INSTRUCTIONS TO FOLLOW: Your whole reply should be the lines from the one that contains "The image size is (1158, 523)." through the last line of the listing, copied exactly.

DATA FOR THIS TASK:

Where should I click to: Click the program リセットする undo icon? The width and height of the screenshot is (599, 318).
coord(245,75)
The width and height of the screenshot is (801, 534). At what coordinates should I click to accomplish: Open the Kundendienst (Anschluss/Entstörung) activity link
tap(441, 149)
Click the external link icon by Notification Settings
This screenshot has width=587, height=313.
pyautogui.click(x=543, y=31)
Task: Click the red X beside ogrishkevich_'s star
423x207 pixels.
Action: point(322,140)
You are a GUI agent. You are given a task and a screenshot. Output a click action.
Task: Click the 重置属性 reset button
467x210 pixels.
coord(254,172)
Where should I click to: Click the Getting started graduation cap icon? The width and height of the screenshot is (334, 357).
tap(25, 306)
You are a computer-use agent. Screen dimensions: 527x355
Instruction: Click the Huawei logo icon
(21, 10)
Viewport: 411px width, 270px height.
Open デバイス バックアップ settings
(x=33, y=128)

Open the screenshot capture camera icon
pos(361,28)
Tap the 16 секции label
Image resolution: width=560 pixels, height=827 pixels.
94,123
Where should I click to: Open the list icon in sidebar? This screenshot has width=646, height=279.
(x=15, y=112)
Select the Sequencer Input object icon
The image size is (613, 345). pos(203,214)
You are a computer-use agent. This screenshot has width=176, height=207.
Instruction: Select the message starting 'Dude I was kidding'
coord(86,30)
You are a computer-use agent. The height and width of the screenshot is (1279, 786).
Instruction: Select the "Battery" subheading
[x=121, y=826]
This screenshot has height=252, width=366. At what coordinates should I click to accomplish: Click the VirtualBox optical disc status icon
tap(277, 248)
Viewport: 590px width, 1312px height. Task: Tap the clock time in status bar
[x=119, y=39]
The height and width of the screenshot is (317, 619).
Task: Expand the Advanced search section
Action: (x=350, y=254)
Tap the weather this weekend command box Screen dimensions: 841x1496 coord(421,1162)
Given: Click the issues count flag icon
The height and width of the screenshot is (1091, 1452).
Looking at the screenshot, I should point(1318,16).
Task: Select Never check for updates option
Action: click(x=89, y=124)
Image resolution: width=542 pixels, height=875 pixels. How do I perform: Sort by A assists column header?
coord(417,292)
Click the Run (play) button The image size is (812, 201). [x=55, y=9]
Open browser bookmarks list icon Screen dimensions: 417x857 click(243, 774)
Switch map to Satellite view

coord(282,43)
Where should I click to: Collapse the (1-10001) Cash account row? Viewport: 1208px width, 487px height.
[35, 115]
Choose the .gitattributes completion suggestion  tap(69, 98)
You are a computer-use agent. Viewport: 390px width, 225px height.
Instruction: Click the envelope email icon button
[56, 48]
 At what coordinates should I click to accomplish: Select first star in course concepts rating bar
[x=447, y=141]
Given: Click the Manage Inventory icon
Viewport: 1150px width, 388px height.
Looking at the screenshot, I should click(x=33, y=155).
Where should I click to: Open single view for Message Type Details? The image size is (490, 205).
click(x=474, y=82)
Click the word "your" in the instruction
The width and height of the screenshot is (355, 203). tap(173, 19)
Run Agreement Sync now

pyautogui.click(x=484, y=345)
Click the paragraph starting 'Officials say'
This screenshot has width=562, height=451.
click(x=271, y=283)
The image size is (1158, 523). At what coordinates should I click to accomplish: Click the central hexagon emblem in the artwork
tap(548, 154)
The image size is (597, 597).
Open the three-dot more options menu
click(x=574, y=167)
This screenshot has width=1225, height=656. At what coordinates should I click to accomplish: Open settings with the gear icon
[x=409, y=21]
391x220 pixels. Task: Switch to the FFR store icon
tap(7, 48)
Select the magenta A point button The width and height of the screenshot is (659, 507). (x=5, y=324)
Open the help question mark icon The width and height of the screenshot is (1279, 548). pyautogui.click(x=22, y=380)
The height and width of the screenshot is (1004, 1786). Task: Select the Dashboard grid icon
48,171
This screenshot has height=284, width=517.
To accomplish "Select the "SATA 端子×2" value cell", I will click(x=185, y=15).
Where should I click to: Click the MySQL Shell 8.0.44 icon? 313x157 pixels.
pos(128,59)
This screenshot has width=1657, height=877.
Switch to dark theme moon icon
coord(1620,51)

RESPONSE BELOW:
The image size is (1158, 523). At what coordinates should I click to accomplish: Click the central hexagon emblem in the artwork
tap(548, 154)
The image size is (597, 597).
Open the three-dot more options menu
click(x=574, y=167)
This screenshot has width=1225, height=656. At what coordinates should I click to accomplish: Open settings with the gear icon
[x=409, y=21]
391x220 pixels. Task: Switch to the FFR store icon
tap(7, 48)
Select the magenta A point button The width and height of the screenshot is (659, 507). (x=5, y=324)
Open the help question mark icon The width and height of the screenshot is (1279, 548). pyautogui.click(x=22, y=380)
The height and width of the screenshot is (1004, 1786). Task: Select the Dashboard grid icon
48,171
This screenshot has height=284, width=517.
To accomplish "Select the "SATA 端子×2" value cell", I will click(x=185, y=15).
Where should I click to: Click the MySQL Shell 8.0.44 icon? 313x157 pixels.
pos(128,59)
This screenshot has width=1657, height=877.
Switch to dark theme moon icon
coord(1620,51)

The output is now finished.